Text segment
The purpose of establishing these philosophical connections is not to prove that Babbitt was a German idealist, but to show how his philosophical leanings separated him from positivism. For him, the proper sphere of evidence about human life and letters is the simultaneously individual and trans-individual, trans-cultural, trans-historical consciousness in which permanence and change, unity and diversity are inextricably joined. The facts most relevant to the student of human action, thought and imagination are not the kind of atomic objects postulated by positivism. The relevant facts are the living phenomena of human self-experience. These facts, though always present to and marked by individual consciousness, are inextricably part of the universal whole and are meaningless outside of that whole. So-called empirical data are fragments from the whole that have been turned into "distincts" by abstraction, i.e., reification. As was suggested above, evidence of that reified kind makes sense to researchers in the humanities only because the researchers continue to live within the whole and because, in the act of interpretation, they partially reintegrate the "empirical" evidence into the whole. 

If it can be said that Babbitt advocated "a method of objective description," to use Professor Aldridge’s phrase, "objective" must not be understood in the ordinary positivist manner. Babbitt did want to give an accurate account of life and literature, but here the most important facts are not solids of some kind; they are not facts in the empirical-positivistic sense of discrete, inert "things." The subject matter of Babbitt’s investigations, as of any similar scholarly endeavors, is the immediate, irreducible sense of human existence as actually lived or imagined. The facts being scrutinized are potentialities of life belonging to a structured if forever changing human consciousness. Before they become objects of interpretation and philosophizing, the central facts of life and literature are experiential facts. They must be studied from within the whole of which they are a part, whatever the limits of intuition and personal experience of the particular student. Needless to say, works of art are intuitions of life that can only be understood and assessed in relation to the whole that they attempt to express.

Scholarly Illumination of the Whole

Humanistic scholarship frequently studies the life and work of particular persons. Often it studies particular movements or epochs. Yet, through the particular, it is trying to better understand all of humanity. It was for Babbitt self-evident that the history of mankind, displaying both the depravity and glory of human life, provides indispensable illumination of the present. The study of the past is a powerful antidote to idiosyncrasy and superficiality regarding human nature. With deep approval, Babbitt quoted Goethe’s statement that one should juxtapose to the aberrations of the hour the masses of world history.

Exercise task 1
Update the records from their start through the line containing "Action: pyautogui.click(x=160, y=75)", changing "Group B" to "Group C" and keeping everything else as is. Return only those lines.
The records below come from a different source than the passage on Babbitt above.

Provided data
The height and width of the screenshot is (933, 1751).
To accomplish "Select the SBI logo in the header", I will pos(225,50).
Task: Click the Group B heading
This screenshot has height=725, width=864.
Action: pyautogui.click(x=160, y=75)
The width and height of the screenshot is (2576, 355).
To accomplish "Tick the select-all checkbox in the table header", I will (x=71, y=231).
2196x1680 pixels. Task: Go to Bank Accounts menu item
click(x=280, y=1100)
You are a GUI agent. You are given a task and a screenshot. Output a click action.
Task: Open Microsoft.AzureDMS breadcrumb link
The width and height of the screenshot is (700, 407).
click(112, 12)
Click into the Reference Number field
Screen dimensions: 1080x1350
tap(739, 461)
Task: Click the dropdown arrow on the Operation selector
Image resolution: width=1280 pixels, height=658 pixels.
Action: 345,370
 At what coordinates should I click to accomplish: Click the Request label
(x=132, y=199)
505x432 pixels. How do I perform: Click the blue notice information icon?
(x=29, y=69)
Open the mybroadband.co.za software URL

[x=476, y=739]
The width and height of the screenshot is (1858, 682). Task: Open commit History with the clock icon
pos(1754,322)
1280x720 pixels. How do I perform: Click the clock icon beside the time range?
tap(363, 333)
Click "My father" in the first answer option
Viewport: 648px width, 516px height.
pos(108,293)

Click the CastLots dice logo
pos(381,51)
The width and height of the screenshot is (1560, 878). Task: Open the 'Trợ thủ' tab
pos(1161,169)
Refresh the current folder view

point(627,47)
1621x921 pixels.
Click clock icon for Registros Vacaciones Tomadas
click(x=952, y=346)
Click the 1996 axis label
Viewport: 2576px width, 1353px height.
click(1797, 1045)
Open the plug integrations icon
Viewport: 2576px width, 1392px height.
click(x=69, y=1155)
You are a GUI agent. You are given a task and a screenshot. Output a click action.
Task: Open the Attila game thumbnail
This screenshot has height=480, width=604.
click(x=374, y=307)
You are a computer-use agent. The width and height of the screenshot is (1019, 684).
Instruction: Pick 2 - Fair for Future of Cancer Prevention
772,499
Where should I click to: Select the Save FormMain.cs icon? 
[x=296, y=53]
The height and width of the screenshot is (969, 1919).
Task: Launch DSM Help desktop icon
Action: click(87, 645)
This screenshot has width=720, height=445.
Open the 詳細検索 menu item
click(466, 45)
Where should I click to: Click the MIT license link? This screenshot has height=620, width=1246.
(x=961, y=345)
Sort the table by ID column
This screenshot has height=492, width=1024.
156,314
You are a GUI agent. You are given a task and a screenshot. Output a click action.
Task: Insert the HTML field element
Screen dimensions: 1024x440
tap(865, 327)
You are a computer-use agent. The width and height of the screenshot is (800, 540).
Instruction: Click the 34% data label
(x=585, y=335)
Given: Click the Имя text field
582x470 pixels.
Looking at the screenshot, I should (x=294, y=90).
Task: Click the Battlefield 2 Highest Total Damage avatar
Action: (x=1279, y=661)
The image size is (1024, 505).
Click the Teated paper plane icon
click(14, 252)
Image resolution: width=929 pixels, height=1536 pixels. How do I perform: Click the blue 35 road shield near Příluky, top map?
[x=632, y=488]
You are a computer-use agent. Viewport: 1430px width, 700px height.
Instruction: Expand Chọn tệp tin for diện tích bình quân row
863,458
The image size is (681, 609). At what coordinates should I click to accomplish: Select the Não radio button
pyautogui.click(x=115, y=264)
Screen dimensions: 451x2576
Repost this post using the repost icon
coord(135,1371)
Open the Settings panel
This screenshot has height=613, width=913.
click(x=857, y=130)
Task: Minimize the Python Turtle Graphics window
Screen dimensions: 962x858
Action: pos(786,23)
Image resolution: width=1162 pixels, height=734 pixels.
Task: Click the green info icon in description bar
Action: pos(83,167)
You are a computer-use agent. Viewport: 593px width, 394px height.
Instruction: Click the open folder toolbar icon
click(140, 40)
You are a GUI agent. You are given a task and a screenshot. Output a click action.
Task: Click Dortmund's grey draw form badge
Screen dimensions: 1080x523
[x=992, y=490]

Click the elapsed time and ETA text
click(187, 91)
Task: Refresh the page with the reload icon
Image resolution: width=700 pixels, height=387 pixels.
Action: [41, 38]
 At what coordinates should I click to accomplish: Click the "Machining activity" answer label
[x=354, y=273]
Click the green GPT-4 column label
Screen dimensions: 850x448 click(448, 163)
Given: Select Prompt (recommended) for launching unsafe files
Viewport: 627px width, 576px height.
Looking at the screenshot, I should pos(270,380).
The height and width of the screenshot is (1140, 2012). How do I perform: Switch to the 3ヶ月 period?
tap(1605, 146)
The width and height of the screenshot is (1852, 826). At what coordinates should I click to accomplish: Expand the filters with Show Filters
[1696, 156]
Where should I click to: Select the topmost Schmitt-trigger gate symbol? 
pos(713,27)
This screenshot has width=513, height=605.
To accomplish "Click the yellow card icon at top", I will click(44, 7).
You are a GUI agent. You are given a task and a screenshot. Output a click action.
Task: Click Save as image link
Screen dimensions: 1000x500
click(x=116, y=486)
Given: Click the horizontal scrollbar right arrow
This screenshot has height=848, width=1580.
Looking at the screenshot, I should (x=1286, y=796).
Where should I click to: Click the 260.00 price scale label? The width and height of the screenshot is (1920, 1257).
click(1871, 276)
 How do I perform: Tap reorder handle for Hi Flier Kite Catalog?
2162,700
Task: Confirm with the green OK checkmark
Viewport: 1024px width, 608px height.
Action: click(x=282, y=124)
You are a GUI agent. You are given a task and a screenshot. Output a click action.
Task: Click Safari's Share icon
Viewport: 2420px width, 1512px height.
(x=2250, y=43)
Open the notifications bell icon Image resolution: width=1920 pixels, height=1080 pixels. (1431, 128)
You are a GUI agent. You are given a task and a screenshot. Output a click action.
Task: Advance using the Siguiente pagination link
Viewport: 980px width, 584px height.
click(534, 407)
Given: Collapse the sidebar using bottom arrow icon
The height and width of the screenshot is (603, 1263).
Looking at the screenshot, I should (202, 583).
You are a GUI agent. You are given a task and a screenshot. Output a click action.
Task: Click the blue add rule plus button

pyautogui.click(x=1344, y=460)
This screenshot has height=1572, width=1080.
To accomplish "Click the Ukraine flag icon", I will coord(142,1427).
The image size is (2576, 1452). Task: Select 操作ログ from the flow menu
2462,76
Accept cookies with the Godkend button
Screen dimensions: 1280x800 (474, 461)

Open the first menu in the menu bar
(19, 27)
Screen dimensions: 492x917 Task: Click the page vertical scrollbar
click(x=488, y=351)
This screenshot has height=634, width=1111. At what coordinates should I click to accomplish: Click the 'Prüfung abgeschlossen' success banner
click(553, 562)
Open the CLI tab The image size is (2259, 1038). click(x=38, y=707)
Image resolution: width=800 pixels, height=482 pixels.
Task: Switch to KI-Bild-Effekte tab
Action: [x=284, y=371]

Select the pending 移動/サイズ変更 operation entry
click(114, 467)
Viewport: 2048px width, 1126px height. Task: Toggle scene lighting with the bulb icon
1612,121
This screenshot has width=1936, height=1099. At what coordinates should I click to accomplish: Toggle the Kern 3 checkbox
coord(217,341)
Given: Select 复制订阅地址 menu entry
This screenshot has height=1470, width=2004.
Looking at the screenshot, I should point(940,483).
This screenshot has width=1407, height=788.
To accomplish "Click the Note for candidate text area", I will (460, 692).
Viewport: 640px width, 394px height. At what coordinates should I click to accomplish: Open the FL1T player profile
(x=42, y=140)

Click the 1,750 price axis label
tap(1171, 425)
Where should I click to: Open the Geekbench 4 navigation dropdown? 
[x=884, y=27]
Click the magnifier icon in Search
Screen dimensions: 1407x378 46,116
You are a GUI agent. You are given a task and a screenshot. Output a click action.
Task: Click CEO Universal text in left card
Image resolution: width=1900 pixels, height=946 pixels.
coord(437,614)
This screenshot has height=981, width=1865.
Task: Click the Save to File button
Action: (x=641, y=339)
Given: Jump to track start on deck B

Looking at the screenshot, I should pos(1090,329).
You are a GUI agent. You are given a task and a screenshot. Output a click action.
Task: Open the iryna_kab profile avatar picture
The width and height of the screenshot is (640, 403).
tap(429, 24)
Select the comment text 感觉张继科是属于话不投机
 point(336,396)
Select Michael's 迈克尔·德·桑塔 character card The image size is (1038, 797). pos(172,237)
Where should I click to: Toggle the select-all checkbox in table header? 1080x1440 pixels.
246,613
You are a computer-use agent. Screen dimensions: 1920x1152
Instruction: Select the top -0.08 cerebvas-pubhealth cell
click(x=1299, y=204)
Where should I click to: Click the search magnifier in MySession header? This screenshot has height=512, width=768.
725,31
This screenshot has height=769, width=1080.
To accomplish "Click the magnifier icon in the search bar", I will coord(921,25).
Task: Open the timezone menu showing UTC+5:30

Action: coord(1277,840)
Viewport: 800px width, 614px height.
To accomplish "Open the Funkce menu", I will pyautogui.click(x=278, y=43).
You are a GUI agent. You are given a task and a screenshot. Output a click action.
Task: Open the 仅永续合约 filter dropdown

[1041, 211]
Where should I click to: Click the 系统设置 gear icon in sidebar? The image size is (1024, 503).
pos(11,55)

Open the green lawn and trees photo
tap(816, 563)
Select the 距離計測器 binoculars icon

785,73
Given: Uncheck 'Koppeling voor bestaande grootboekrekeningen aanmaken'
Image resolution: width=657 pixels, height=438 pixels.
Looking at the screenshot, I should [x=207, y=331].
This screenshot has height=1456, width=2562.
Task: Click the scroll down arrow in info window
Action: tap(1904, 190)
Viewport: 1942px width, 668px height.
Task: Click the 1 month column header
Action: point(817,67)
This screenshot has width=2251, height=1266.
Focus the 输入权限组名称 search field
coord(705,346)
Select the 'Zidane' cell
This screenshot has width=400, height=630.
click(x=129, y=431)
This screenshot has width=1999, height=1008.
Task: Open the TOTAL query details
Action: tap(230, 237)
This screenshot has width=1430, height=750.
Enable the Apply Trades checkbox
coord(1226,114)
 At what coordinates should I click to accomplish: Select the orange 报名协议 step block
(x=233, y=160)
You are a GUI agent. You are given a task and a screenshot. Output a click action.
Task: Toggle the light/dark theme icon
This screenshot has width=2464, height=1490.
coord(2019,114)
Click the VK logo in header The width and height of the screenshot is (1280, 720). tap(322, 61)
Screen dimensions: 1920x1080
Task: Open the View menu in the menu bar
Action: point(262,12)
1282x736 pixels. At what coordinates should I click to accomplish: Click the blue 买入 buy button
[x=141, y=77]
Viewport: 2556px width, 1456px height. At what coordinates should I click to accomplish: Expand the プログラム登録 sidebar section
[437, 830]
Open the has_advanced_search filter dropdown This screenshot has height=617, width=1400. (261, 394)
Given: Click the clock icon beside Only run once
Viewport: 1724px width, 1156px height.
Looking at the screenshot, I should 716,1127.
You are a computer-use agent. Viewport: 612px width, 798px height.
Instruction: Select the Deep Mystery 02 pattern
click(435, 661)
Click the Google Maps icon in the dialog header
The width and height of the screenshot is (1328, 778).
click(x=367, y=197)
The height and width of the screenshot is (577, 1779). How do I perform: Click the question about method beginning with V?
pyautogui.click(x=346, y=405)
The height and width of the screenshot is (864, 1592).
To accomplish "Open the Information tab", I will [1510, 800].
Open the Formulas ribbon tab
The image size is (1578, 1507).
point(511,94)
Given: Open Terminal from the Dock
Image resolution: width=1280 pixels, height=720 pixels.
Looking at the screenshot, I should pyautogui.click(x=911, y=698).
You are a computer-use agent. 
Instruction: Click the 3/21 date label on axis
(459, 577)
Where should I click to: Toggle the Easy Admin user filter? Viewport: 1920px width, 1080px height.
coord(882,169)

Exercise task 2
Translate this sentence from the passage on Babbitt into Spanish: "The study of the past is a powerful antidote to idiosyncrasy and superficiality regarding human nature."

Full output 1
The height and width of the screenshot is (933, 1751).
To accomplish "Select the SBI logo in the header", I will pos(225,50).
Task: Click the Group C heading
This screenshot has height=725, width=864.
Action: pyautogui.click(x=160, y=75)

Full output 2
El estudio del pasado es un poderoso antídoto contra la idiosincrasia y la superficialidad en lo que respecta a la naturaleza humana.